» What you need to do: Please retype the records below exactly, from the first line down to and including the line with "This screenshot has height=797, width=1500.".

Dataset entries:
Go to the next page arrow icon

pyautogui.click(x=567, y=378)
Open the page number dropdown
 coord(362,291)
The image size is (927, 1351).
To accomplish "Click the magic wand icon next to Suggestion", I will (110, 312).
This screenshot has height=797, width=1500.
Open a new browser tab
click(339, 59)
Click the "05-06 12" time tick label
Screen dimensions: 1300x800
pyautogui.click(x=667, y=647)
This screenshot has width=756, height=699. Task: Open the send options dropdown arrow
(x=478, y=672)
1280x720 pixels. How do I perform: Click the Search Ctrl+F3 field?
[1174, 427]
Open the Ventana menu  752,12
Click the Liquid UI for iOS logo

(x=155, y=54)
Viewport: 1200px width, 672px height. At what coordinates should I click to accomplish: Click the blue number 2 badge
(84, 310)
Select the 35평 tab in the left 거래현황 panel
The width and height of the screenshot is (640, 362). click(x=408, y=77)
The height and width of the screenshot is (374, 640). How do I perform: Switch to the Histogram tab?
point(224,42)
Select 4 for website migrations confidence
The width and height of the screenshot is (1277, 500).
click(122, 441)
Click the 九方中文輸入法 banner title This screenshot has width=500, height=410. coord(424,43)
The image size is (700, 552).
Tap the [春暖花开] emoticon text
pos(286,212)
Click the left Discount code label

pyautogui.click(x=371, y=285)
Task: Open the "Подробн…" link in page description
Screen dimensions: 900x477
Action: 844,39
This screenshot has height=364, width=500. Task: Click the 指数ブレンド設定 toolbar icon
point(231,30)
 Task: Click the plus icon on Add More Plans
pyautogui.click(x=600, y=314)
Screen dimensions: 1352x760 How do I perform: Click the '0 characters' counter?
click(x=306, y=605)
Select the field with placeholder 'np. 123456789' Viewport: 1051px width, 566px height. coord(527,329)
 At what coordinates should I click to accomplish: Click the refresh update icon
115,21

» Solution for this task:
Go to the next page arrow icon

pyautogui.click(x=567, y=378)
Open the page number dropdown
 coord(362,291)
The image size is (927, 1351).
To accomplish "Click the magic wand icon next to Suggestion", I will (110, 312).
This screenshot has height=797, width=1500.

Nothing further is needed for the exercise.